Фрагменты и мелодии. Прогулки с истиной и без | страница 33



89.


Допускаю, что нас не пустят даже на порог. Быть может, даже совсем прогонят прочь. Вполне вероятно, – хотя и не менее сомнительно, – что нас даже высекут или заставят учить наизусть «Путеводитель растерянных» Моше бен Маймона, где в частности, говорится, что многое из того, о чем сказано в книгах пророков, следует понимать иносказательно, тогда как невежественные и поверхностные читатели испытывают великие замешательства, ибо они принимают сказанное дословно. (Впрочем, в другом месте он замечает, что «иногда истина обнаруживается столь ярко, что мы ее воспринимаем как бы при свете дня»).

Вместе с тем, я не исключаю того, что нас ожидает лучшее, много лучшее, чем это: например, ложа в партере, прочувствованные славословия в наш адрес или скромное подношение: каждому – то, чего ему не доставало, или, может быть, даже чуть больше того.

Не могу допустить только одного, – что выйдет какой-нибудь третьестепенный ангел в чине сержанта и скажет: – А теперь давайте-ка все сначала!

90.


Независимо от того, верят ли те или иные люди в загробную жизнь или нет, всех их можно поделить на две категории – скучных и скучных невыносимо. Первые полагают, что в Царство Небесное следует входить только в отутюженном воротничке, тогда как вторые настаивают на том, чтобы воротничок был не только отутюжен, но и накрахмален. Что до меня, то я всегда подозревал, что для такого случая мне больше всего подходят мой старый черный свитер и стоптанные тапки. Было бы недоразумением считать это мнение бунтом. Что же делать, если в свитере я чувствую себя намного удобней? Конечно, форма одежды, что ни говори, вещь серьезная. Но разве приведенная причина не заслуживает, чтобы для меня сделали исключение?

91.


Войти в Царство Небесное голым – что за вздорная фантазия!

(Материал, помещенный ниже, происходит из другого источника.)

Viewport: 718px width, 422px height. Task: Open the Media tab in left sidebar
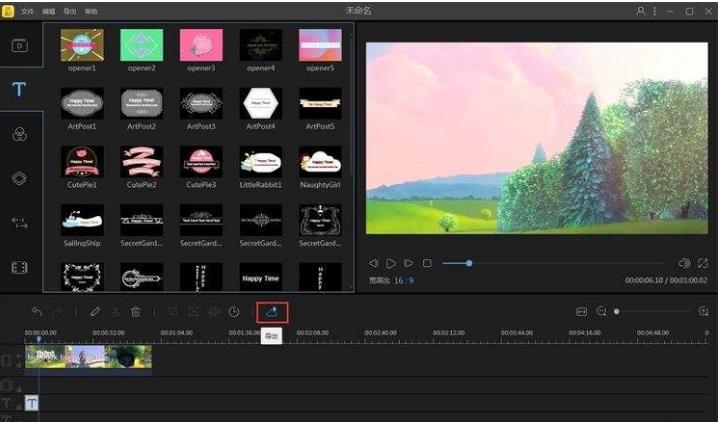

Ничуть не более, впрочем, чем та, согласно которой мы посвятим остаток Вечности созерцанию вечных истин, – например, закону тяготения или способам извлечения квадратного корня. Разумеется, согласно этой блестящей перспективе, нам непременно выдадут отвечающее случаю обмундирование. Так не в этом ли все и дело? И что, если «вечные истины» – это всего лишь повод поприличнее одеться?

92.


Существуют ли обиды, которые нельзя простить ни в этом мире, ни в том, – спрашивает Лев Шестов. Если такой вопрос возможен, то, быть может, и ответ на него окажется совсем не таким, который мы ожидаем. Правда, опыт и здравый смысл по-прежнему подсказывают нам, что Время исцеляет все; нет ничего под солнцем, с чем не сумел бы справиться этот величайший лекарь, лишающий нас памяти и вытирающий слезы. И все же: нельзя ли предположить, что бывают обиды, которым дано уйти из-под власти Времени и его хваленных лекарств? Ускользнуть от его неусыпной и равнодушной опеки? Ведь каждый из нас знает, пожалуй, о таких обидах, забвение которых было бы и кощунственно, и недостойно, каждый хоть раз в жизни – да клялся не забыть и не простить, и, стало быть, то, что навязывает нам Время-лекарь – совсем не то, что нам действительно надо. Ускользнуть от Времени? Ради наших обид? Не скажем ли мы чего доброго, что они открывают нам Истину и дарят Вечность? Отчего бы и нет? Обида, сбросившая со счетов весь мир и сама ставшая миром, осмелившаяся рассчитывать только на саму себя, все утратившая и все себе вернувшая, – разве в ее облике и в облике сотворенного ею не проступают черты Истины? Не обладает ли она загадочной способностью творить и строить – эта обида? Да и куда еще идти всем этим истинно-обиженным, – этим увечным, убогим, потерявшим и потерявшимся, – куда еще идти им, как ни сюда, в обитель своей собственной обиды, где еще им укрыться, как ни здесь, среди неприступных стен и уносящихся в небо башен? Не здесь ли они – как дома? И не отсюда ли суждено им рано или поздно начать отдавать свои долги? И пусть они приходят, наши обидчики, чтобы вволю посмеяться над нелепостью и сомнительной благоустроенностью наших новых жилищ. Наш мир – и лучше, и истиннее, хотя бы по одному тому, что мы создали его сами, – а ведь до сих пор мы думали, что только одному Богу подвластно творить и распоряжаться своим творением. Как знать, может и Сам Он, сотворивший это дерзкое и непонятное дело, которое еще совсем недавно мы называли нашим миром, сотворил его только в силу какой-то вечной обиды, которую нельзя, немыслимо простить и забыть, и благодаря чему, быть может, мы еще можем надеяться найти с ним общий язык.